Cluster 1’s g/watt of 0.6 is 30% higher than Cluster 2’s 0.46 — meaningful for anyone watching electricity costs. Cluster 0’s 23.5% THC is 4.5 points above Cluster 2.
7. Feature Distributions

Cluster 0’s THC distribution is right-shifted with Permanent Marker as a high outlier at 34%. Cluster 1 shows tight distributions across most metrics — similar in averages and in consistency. Cluster 2’s indica % has the widest spread, reflecting its catch-all nature: it contains both 100% sativas like Durban Poison and heavy indicas like Purple Kush.
8. Feature Correlations

The three community engagement metrics (reviews, harvests, growers) are highly correlated with each other (r > 0.95) — they all measure platform popularity. CBD and THC show a moderate negative correlation (r ≈ −0.3), consistent with the cannabinoid synthesis pathway tending to favor one over the other. Avg g/watt correlates moderately with CBD (r ≈ 0.35).
9. Key Takeaways
Cluster 0 strains average 23.5% THC and 318g yields, but expect harder grows and less community documentation to lean on. Cluster 1 strains (OG Kush, White Widow, Blue Dream, etc.) have been grown by 500+ community members on average, flower fastest, and are the most light-efficient at 0.60 g/watt — four of six are rated “easy.” The moderate silhouette scores (0.16–0.24) confirm that strains exist on a continuum rather than in discrete buckets. The strongest separation axis is community engagement, not genetics — platform popularity may be as structurally important as biological traits in how strains cluster in real-world data.

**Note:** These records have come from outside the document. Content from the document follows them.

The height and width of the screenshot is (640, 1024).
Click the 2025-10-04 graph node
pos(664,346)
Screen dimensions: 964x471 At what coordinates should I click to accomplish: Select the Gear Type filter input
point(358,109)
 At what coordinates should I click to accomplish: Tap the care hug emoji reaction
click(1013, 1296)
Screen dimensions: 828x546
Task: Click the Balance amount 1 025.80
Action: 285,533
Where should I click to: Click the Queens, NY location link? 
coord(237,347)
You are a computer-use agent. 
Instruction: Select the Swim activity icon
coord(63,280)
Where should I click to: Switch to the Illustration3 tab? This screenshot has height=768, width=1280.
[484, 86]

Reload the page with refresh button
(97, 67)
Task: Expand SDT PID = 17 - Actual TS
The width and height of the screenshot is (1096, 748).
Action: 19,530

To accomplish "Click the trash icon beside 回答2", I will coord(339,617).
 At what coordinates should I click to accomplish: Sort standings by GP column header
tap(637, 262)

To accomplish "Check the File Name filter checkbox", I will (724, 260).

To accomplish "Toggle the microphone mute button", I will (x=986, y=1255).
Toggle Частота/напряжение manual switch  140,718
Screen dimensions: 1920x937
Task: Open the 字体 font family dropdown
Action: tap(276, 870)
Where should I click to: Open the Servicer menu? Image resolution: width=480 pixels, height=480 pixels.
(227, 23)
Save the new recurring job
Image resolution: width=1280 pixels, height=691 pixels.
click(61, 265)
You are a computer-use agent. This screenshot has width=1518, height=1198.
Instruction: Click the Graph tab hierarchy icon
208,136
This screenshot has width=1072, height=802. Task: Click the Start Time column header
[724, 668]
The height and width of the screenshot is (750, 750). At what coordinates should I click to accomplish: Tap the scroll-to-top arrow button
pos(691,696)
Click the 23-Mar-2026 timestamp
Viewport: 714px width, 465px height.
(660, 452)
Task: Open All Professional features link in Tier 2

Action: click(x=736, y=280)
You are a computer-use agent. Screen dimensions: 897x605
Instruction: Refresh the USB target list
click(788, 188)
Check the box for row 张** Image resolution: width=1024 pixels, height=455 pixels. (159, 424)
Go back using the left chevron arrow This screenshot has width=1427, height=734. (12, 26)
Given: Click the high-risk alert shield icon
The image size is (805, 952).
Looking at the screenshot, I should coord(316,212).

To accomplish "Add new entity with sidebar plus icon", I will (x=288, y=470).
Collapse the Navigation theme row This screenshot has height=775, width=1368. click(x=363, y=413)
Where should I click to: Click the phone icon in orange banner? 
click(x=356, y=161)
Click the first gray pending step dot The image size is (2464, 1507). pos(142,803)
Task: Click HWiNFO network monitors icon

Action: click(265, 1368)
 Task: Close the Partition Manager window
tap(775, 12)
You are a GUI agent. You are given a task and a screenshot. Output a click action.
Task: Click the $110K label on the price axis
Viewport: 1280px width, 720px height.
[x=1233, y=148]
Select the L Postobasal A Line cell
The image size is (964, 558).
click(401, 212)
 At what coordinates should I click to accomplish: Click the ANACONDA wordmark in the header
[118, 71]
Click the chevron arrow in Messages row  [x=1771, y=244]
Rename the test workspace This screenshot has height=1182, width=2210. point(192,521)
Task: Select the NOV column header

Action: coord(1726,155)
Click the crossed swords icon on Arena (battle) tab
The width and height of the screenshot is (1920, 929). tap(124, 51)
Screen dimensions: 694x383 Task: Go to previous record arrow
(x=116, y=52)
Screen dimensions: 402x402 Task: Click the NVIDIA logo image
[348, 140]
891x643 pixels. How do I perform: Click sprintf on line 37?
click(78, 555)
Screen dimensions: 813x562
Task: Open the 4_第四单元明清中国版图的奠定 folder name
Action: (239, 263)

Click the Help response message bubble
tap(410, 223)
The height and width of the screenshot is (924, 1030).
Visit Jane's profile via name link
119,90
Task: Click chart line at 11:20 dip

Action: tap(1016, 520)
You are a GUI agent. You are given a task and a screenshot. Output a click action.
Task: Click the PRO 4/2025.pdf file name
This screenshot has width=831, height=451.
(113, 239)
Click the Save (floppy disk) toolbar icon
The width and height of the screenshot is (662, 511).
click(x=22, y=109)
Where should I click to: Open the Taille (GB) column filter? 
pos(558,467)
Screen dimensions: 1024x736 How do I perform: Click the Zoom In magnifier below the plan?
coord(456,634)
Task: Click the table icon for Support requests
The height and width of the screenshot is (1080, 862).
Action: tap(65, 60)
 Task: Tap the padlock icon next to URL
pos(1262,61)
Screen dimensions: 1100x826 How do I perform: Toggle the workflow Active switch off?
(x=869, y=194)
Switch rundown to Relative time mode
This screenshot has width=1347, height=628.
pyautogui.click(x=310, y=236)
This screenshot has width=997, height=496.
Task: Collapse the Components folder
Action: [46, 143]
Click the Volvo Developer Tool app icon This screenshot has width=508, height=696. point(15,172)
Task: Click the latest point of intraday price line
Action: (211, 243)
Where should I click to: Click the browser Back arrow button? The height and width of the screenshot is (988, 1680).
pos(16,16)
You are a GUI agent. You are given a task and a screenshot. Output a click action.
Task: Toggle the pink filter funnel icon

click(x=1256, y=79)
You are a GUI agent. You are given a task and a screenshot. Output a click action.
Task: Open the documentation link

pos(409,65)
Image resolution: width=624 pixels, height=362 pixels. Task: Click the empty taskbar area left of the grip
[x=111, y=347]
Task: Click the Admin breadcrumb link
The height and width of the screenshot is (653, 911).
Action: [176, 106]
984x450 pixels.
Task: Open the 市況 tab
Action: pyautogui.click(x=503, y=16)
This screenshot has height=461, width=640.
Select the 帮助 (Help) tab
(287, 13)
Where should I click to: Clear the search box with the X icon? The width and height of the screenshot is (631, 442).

10. Limitations & Next Steps
This covers only the top 40 strains from GrowDiaries’ first page. A larger sample would likely reveal more structure. The features mix biological attributes (THC, CBD, flowering time) with community metrics (reviews, growers), which operate on fundamentally different dynamics — a strain’s grower count reflects marketing and availability as much as genetics. Clustering on biological features alone, then overlaying community metrics for interpretation, would be more rigorous.
Hierarchical clustering might better capture nested structure, and DBSCAN could find density-based groupings without requiring a pre-specified k. Terpene profiles would likely improve cluster separation significantly — GrowDiaries doesn’t surface them in structured form.
These results also reflect a snapshot at the time of scraping. Community metrics shift as new growers discover strains, and THC % can vary between phenotypes of the same cultivar.
Tools used: Python 3, scikit-learn (KMeans, PCA, StandardScaler, silhouette_score), matplotlib, seaborn, pandas. Data sourced from GrowDiaries.com on April 25, 2026.